Stored data Start Marker

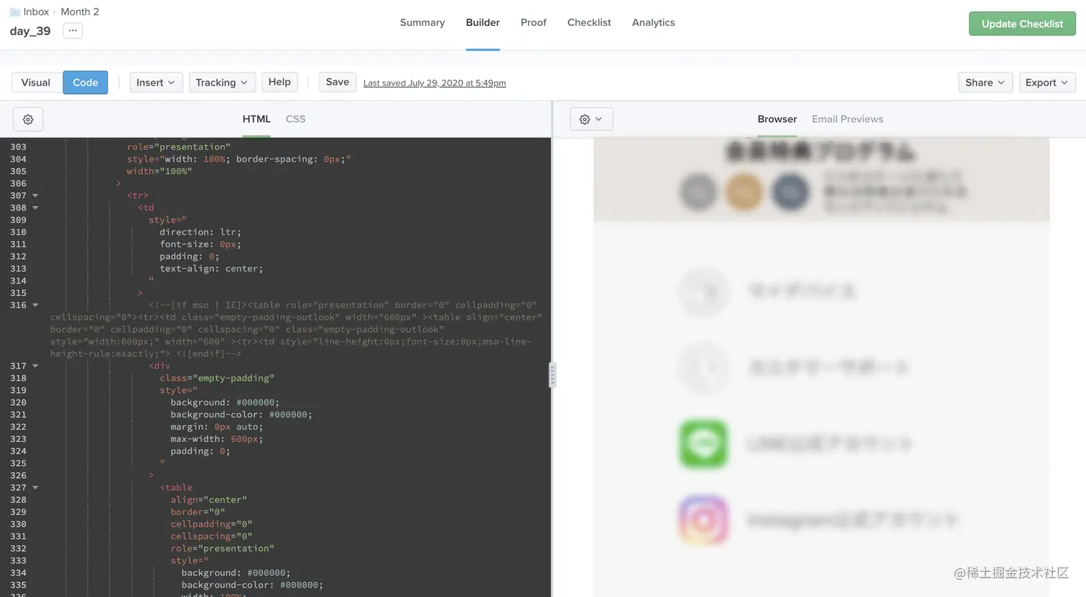Open the Export dropdown
The width and height of the screenshot is (1086, 597).
click(x=1046, y=82)
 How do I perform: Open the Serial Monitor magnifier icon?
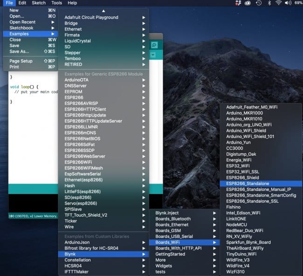tap(154, 45)
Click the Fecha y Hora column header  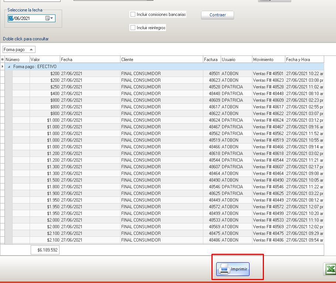tap(304, 60)
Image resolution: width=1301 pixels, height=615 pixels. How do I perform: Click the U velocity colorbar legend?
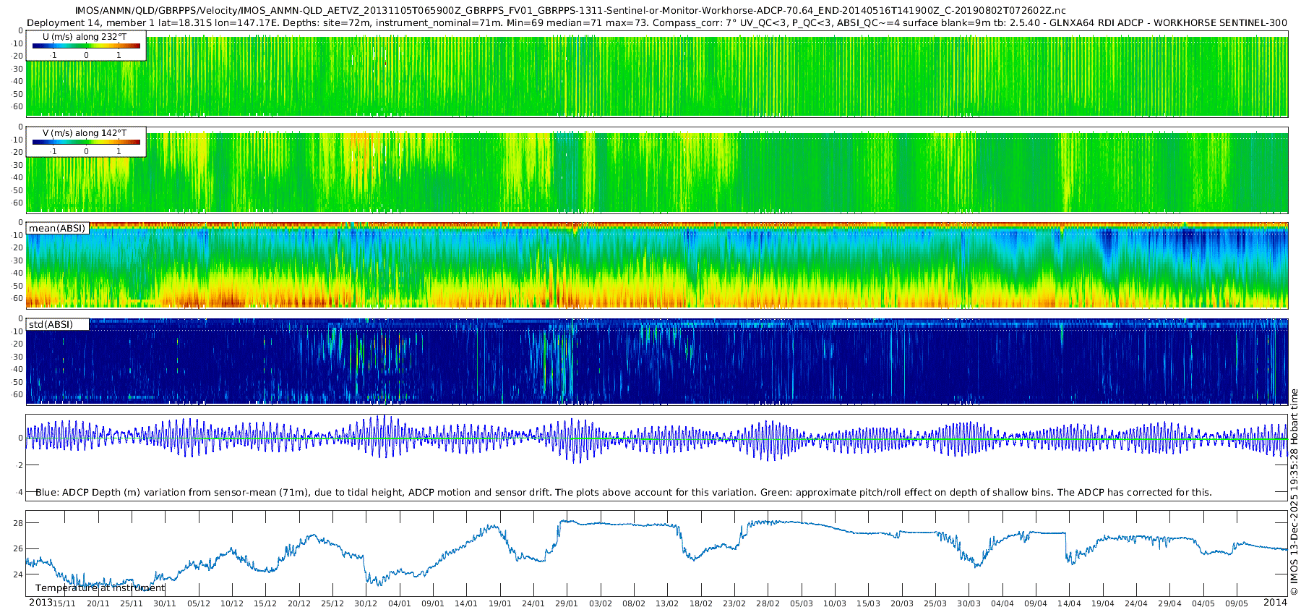(x=86, y=46)
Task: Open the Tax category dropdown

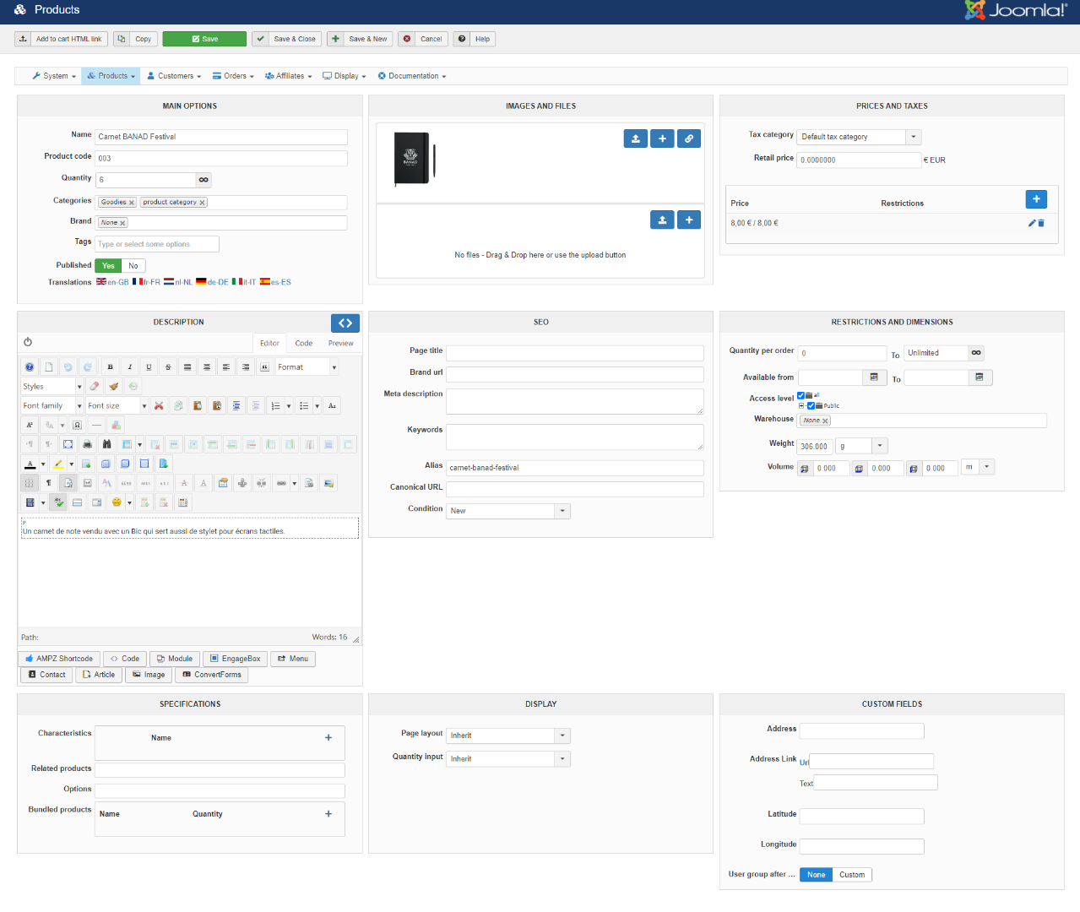Action: [913, 137]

Stored data End Marker

Extract precisely the lines beginning at the line containing "Image resolution: width=1301" and ending at the last line of the entries above, exactly as written and with no pictures.

Image resolution: width=1301 pixels, height=615 pixels. How do I perform: Click the U velocity colorbar legend?
(x=86, y=46)
Task: Open the Tax category dropdown

Action: [913, 137]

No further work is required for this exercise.